What you are asked to do: Which lines in the records below hold the word "panel"? Copy each of them.

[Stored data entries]

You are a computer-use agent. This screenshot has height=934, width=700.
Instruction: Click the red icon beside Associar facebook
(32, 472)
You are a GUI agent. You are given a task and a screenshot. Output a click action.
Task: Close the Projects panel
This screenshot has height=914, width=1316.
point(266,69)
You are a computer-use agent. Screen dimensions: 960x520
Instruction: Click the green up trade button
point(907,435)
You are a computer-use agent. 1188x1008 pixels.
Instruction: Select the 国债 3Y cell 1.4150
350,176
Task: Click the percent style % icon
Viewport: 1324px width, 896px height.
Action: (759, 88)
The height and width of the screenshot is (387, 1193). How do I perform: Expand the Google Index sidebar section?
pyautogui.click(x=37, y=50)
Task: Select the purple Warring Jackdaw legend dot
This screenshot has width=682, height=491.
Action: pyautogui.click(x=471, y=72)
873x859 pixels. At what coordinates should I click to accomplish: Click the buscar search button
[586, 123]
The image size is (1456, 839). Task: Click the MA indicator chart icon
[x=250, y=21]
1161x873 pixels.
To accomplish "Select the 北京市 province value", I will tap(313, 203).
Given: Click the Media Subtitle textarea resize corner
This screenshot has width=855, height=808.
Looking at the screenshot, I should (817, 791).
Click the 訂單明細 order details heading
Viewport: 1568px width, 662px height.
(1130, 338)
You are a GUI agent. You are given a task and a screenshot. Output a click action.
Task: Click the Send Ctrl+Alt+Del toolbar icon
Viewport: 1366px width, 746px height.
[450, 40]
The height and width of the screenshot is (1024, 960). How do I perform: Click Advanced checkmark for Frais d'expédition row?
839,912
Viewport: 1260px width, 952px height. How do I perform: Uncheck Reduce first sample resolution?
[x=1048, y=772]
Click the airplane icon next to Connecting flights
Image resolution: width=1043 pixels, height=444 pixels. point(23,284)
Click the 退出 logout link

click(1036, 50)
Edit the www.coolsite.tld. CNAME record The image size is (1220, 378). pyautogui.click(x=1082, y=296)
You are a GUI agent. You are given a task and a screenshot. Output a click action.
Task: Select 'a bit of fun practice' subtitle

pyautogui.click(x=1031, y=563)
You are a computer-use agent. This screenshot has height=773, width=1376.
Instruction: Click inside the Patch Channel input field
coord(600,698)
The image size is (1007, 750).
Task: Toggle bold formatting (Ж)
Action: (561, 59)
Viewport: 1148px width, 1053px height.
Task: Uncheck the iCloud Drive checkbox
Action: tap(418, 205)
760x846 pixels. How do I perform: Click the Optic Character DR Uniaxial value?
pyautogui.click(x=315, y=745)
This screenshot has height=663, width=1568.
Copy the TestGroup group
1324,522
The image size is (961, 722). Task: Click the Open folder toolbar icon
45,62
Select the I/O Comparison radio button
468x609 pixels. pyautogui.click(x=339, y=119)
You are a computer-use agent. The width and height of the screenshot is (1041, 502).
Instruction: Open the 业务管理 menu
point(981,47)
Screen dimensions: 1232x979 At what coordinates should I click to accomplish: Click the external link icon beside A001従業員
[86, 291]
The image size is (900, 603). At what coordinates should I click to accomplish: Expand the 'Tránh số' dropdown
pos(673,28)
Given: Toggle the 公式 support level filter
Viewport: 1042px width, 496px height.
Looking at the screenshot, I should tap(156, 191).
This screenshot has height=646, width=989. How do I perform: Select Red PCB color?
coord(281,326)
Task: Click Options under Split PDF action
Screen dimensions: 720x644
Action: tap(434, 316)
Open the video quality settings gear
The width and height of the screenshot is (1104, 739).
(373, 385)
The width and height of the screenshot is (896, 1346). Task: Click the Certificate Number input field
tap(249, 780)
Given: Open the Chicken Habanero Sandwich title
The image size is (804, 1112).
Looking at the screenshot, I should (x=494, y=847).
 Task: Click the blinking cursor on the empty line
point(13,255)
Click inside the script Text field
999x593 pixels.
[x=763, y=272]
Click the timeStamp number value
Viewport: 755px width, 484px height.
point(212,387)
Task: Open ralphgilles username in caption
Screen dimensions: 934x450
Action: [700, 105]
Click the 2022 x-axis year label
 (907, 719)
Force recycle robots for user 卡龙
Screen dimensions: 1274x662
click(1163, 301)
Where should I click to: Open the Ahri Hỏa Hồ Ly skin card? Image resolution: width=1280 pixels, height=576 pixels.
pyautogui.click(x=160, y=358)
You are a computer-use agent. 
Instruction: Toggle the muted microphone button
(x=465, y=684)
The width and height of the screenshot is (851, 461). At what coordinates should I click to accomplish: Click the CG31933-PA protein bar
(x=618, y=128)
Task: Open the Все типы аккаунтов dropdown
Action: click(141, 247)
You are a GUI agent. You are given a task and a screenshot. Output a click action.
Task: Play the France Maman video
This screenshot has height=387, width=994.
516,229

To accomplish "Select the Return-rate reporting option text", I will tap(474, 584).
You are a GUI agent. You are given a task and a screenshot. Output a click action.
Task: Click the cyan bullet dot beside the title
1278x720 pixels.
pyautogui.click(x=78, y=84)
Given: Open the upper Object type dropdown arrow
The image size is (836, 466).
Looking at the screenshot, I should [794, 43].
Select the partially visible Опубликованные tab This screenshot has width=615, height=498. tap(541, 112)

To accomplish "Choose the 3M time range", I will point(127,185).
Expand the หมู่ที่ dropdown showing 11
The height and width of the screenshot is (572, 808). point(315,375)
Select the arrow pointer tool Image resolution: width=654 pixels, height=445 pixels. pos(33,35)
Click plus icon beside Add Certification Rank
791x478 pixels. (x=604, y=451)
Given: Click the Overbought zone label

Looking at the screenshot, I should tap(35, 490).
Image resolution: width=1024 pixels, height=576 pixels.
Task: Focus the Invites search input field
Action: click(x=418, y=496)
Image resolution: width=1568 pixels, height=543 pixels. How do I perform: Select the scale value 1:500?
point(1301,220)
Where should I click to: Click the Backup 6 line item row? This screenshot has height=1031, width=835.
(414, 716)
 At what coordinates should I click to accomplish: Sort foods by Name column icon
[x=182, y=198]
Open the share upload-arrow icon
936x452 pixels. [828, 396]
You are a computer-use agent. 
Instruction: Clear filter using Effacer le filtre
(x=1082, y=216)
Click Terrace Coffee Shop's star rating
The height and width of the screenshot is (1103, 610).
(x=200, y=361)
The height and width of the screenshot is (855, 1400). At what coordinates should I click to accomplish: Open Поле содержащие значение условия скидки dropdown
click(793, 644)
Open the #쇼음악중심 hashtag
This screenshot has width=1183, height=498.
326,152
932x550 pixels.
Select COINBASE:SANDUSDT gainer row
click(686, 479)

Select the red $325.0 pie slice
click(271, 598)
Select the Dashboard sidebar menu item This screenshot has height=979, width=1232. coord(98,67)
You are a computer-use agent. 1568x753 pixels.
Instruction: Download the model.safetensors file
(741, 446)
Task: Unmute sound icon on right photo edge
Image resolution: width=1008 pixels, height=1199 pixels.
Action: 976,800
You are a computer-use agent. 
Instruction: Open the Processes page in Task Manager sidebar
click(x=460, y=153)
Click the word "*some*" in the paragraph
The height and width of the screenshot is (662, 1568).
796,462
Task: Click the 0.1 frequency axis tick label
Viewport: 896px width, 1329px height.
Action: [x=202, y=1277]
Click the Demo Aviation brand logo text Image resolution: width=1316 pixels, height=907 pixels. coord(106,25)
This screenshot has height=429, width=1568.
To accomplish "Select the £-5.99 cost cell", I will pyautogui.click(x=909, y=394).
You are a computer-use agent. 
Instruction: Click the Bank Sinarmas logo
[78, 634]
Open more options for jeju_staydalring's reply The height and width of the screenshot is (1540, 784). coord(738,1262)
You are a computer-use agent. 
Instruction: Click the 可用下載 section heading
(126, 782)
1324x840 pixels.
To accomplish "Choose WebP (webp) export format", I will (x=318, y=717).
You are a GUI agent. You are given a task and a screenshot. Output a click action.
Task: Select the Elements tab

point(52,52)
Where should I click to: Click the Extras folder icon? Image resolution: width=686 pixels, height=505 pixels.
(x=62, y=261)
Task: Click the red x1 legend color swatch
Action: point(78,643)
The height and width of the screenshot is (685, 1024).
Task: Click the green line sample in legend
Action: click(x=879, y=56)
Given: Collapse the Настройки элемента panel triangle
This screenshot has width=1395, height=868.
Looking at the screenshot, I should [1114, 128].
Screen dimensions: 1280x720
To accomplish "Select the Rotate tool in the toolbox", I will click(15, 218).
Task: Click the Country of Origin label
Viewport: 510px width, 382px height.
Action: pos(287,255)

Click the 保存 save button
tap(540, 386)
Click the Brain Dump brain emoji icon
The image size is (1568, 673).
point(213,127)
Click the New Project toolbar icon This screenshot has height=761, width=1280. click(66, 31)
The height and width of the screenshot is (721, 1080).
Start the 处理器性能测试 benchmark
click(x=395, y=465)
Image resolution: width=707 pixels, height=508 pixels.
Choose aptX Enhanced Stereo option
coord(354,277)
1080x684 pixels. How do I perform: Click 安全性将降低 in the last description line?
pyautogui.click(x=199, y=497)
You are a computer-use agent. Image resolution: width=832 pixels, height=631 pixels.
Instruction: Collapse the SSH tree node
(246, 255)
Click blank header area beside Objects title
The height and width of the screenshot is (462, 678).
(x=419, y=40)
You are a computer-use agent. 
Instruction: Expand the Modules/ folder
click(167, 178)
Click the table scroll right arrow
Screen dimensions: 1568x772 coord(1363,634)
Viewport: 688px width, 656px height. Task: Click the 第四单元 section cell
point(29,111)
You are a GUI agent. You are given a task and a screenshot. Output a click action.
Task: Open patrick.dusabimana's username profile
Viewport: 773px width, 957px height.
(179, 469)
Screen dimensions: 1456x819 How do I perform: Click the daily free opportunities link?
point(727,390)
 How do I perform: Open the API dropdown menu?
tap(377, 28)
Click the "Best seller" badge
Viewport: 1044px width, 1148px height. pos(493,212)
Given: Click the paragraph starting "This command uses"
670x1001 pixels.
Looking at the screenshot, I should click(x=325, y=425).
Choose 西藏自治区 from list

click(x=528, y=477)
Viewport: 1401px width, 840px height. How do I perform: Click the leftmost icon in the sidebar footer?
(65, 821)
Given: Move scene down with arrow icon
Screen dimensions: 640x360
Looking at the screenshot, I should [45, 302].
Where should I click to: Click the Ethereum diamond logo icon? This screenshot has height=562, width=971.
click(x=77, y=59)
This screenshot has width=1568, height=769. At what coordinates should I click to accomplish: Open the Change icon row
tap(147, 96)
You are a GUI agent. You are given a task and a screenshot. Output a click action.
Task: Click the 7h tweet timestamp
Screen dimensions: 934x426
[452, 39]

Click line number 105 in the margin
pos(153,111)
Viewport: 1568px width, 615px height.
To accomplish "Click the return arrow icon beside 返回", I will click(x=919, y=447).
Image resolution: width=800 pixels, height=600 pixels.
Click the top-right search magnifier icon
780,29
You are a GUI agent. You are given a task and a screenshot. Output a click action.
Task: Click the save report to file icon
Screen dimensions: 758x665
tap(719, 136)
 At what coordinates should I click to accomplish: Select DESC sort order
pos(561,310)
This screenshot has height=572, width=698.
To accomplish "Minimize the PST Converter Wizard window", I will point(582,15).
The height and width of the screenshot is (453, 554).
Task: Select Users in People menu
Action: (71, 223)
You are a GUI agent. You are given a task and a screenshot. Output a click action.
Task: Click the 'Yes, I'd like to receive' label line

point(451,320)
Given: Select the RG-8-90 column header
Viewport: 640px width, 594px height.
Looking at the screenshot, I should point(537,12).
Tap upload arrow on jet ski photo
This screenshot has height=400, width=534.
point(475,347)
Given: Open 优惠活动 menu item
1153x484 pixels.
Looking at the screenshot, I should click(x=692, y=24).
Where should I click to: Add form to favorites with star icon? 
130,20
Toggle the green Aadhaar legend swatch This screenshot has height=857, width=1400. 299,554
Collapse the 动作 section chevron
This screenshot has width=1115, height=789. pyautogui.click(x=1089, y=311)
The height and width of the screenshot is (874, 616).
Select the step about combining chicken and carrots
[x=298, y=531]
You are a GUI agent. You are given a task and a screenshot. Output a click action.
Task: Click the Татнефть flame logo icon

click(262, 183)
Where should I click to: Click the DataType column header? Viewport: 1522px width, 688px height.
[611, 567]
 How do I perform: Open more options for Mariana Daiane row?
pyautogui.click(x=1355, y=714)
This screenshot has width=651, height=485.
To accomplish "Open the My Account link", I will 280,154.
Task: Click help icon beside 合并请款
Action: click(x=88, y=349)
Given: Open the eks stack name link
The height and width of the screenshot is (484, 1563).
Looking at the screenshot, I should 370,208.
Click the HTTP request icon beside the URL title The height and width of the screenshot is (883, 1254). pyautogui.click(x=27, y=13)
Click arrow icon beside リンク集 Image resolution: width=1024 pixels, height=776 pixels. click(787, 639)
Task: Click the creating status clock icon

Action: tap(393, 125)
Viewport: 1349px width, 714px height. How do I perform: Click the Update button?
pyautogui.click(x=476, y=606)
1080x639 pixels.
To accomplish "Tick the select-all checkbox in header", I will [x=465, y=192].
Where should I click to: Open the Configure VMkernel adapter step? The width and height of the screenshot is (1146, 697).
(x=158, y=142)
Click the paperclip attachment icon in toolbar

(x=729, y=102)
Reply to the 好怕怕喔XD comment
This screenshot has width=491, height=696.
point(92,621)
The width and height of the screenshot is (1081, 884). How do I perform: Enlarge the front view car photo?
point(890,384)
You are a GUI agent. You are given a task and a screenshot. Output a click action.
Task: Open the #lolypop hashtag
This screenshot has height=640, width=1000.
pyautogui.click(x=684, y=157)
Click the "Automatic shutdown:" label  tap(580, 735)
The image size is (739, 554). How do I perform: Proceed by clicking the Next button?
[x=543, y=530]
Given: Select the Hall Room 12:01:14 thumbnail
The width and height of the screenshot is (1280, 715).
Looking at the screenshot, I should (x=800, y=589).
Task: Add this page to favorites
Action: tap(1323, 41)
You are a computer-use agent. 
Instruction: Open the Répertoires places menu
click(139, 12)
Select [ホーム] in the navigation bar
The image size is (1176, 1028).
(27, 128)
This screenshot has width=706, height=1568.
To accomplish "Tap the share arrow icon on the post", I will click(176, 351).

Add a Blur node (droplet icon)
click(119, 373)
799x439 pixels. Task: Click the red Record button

Answer area:
Task: Close the Projects panel
Given: Collapse the Настройки элемента panel triangle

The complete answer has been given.